According to legal officials on the 28th, the court had received 525 trial appeal petitions through the previous day and sent only one to the full bench for review. It is the first case to move to a merits review since the system was introduced on March 12.
The case sent to the full bench is a petition filed by GC Pharma Co. seeking to overturn a Supreme Court decision. GC Pharma is the petitioner and the Supreme Court is the respondent. Law firm Yulchon represents GC Pharma.
The dispute stems from allegations of bid rigging in a Gardasil vaccine procurement tender. The Korea Fair Trade Commission previously issued corrective orders and imposed a fine, saying GC Pharma colluded by using wholesalers as "dummy" bidders during the purchasing process.
GC Pharma challenged the sanctions in court, but the Seoul High Court rejected its claim.
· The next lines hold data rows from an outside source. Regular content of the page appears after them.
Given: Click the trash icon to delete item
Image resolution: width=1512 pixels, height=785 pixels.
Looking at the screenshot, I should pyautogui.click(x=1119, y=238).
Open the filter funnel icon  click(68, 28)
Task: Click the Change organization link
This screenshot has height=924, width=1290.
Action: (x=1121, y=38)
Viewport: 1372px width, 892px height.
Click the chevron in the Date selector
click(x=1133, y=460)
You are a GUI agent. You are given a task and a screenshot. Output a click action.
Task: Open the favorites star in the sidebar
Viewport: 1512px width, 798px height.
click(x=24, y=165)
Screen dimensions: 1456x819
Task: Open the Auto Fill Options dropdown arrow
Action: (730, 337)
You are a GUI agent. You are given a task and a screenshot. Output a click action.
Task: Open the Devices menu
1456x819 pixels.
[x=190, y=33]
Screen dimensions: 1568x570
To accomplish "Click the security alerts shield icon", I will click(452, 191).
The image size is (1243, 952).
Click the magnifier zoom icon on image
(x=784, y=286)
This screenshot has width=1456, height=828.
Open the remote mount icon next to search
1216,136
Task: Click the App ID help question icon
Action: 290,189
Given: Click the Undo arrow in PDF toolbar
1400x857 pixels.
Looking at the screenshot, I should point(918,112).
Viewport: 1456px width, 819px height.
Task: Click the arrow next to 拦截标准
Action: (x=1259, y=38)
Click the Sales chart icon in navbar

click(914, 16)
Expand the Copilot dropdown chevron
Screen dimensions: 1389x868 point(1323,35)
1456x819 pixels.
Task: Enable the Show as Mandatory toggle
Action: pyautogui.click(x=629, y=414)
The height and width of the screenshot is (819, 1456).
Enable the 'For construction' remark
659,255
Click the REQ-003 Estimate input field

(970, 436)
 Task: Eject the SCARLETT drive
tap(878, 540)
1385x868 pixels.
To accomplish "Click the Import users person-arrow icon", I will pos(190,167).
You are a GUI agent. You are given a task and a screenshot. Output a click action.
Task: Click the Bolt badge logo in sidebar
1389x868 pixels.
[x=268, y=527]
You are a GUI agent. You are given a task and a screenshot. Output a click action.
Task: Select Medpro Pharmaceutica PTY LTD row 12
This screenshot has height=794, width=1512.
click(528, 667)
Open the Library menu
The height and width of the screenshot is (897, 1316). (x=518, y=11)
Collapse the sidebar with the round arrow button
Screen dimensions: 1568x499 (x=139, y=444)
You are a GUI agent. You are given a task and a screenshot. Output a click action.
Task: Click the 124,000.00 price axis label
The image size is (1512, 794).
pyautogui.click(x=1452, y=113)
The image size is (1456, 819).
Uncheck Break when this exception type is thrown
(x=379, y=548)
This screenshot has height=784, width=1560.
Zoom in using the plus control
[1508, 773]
In February, the Supreme Court also dismissed the company’s appeal without further review, a procedure used to reject appeals when statutory grounds are not met, thereby upholding the lower court ruling.
GC Pharma argues that the Supreme Court’s handling of the case violated its constitutional right to a trial. The company said that although a related criminal case ended in an acquittal on the grounds that there was no restriction of competition because there was no substantive competitive relationship, the Supreme Court did not properly examine whether there were legal errors raised in the appeal before dismissing it without review.
The court’s decision is expected to draw close attention in legal circles as the first trial appeal case. Since the revised Constitutional Court Act took effect on March 12, 525 petitions seeking to cancel court rulings have been filed. Of those, 37 were dismissed at a preliminary panel stage, and the GC Pharma case is the only one sent to the full bench.
The full bench is expected to focus on how far a Supreme Court dismissal without further review can infringe the constitutional right to a trial. The Constitutional Court plans to notify the chief justice of the Supreme Court and request a response, and to seek opinions from the Fair Trade Commission and Justice Minister Jeong Seong-ho.
* This article has been translated by AI.